(Stored data entries)

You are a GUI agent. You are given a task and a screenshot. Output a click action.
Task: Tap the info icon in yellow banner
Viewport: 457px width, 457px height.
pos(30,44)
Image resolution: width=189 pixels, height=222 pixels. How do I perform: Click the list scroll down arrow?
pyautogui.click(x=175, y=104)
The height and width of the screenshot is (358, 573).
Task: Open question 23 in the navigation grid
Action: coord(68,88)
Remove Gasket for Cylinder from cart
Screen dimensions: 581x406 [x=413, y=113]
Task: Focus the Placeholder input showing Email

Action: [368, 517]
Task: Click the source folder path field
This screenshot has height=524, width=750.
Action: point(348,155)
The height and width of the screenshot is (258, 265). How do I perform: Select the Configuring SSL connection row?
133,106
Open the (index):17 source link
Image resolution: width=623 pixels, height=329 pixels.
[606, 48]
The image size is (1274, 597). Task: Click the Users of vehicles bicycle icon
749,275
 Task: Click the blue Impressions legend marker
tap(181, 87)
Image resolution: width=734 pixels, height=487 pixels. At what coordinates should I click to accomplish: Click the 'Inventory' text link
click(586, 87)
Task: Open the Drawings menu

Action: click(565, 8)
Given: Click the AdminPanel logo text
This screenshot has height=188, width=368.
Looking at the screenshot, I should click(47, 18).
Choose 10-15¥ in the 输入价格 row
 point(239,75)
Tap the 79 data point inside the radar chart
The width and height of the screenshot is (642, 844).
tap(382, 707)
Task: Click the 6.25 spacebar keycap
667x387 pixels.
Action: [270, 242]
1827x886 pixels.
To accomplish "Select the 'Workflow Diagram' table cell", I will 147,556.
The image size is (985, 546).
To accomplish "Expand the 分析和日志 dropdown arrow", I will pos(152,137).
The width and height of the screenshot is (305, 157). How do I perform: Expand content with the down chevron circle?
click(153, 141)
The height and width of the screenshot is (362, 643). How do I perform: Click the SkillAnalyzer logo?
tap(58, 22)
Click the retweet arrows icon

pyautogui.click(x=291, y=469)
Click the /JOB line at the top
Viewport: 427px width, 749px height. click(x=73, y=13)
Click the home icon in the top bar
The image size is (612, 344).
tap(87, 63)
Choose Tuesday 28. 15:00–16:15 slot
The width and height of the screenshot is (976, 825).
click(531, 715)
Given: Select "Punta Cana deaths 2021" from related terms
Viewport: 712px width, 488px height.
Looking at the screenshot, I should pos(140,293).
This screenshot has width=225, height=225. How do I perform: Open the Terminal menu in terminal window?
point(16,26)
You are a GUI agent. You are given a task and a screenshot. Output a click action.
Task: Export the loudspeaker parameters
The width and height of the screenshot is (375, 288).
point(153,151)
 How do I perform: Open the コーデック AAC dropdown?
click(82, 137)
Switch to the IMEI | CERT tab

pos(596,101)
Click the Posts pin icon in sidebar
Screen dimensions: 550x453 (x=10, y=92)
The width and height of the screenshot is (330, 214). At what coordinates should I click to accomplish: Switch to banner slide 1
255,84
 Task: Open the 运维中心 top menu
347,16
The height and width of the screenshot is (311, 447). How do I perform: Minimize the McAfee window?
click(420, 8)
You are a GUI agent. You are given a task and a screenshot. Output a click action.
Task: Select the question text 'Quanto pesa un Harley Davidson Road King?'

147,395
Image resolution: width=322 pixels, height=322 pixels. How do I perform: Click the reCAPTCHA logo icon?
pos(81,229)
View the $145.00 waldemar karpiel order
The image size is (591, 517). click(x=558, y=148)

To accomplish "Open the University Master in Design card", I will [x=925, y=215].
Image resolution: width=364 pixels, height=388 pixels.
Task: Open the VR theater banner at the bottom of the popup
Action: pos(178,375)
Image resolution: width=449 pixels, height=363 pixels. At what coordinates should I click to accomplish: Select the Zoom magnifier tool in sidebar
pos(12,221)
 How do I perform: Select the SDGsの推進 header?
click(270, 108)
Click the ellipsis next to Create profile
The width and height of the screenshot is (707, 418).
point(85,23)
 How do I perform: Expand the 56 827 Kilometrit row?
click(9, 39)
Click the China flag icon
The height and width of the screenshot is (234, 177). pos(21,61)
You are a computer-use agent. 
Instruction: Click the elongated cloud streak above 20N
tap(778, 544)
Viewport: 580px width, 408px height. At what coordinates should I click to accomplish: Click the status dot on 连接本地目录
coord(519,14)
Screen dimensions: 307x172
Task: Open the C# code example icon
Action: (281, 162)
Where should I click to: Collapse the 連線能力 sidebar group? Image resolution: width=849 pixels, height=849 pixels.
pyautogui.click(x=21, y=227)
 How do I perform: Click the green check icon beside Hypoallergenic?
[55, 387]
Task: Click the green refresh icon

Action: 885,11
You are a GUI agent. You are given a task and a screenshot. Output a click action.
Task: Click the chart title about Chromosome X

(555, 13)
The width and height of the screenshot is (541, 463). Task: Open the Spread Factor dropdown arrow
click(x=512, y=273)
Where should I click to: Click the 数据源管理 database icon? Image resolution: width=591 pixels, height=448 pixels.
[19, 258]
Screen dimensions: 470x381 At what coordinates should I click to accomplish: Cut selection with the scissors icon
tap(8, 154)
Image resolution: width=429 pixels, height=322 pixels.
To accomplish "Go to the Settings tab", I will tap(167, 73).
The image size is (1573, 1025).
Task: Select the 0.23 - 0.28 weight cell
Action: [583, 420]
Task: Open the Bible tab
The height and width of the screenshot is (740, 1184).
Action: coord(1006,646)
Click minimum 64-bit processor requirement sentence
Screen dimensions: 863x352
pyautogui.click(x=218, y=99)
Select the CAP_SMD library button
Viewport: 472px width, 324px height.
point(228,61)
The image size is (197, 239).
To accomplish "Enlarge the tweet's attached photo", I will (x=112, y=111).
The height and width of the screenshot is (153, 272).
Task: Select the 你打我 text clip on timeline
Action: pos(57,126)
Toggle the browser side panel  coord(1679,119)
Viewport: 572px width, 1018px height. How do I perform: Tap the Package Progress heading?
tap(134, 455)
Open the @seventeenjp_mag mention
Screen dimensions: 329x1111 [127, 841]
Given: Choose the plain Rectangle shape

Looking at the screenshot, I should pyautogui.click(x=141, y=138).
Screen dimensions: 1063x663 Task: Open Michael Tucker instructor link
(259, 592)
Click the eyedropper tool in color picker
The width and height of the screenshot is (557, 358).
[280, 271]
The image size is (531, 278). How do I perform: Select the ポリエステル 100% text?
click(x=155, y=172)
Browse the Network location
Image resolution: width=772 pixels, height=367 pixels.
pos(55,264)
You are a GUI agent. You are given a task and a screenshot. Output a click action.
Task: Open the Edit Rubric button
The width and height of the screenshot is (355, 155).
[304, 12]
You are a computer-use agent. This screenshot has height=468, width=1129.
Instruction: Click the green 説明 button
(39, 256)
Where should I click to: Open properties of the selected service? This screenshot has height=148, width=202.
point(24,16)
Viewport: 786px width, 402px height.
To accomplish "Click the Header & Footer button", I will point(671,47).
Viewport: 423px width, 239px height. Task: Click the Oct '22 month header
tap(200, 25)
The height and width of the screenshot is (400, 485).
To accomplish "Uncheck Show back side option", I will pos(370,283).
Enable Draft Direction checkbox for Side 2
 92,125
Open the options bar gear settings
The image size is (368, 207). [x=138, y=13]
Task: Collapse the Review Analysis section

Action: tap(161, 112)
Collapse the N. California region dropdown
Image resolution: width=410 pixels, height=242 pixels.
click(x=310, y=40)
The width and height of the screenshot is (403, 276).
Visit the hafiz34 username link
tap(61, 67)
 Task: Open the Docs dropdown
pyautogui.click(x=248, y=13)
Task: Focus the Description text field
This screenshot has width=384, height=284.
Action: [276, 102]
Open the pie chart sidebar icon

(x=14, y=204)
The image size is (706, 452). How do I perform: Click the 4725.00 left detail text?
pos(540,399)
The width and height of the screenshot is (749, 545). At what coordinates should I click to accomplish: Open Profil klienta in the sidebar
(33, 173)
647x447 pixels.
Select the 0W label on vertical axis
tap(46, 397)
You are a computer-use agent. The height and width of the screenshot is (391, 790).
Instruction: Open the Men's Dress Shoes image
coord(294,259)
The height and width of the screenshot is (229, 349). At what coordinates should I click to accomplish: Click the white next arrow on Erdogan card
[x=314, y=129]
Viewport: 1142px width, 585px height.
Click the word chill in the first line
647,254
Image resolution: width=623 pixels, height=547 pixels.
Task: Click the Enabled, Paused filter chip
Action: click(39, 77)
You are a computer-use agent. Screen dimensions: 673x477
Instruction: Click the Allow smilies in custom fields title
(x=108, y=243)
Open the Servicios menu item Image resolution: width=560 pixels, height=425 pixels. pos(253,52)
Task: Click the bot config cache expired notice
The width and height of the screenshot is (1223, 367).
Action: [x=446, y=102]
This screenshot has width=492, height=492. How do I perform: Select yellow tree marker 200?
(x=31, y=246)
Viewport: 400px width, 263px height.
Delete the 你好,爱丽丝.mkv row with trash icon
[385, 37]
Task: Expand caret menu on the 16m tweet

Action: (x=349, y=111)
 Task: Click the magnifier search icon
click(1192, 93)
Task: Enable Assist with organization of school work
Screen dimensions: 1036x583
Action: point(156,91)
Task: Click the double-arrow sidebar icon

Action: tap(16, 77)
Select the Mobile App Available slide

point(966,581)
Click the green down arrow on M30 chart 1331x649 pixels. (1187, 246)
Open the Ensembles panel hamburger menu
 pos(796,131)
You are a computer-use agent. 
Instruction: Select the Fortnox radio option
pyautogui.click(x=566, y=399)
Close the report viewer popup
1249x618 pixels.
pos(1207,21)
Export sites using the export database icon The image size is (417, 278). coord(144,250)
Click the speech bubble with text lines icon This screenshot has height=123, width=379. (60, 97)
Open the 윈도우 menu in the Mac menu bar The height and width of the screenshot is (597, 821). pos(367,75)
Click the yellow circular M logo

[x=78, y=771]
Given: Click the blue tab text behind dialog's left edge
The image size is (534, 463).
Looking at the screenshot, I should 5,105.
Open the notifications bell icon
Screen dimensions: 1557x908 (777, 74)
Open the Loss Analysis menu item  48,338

• **Work to complete**
Find the word "computer" in the data and show each line that holds it.

• **Output of the exercise**
You are a computer-use agent. 
You are a computer-use agent. This screenshot has height=468, width=1129.
You are a computer-use agent. The height and width of the screenshot is (391, 790).
You are a computer-use agent. Screen dimensions: 673x477
You are a computer-use agent. 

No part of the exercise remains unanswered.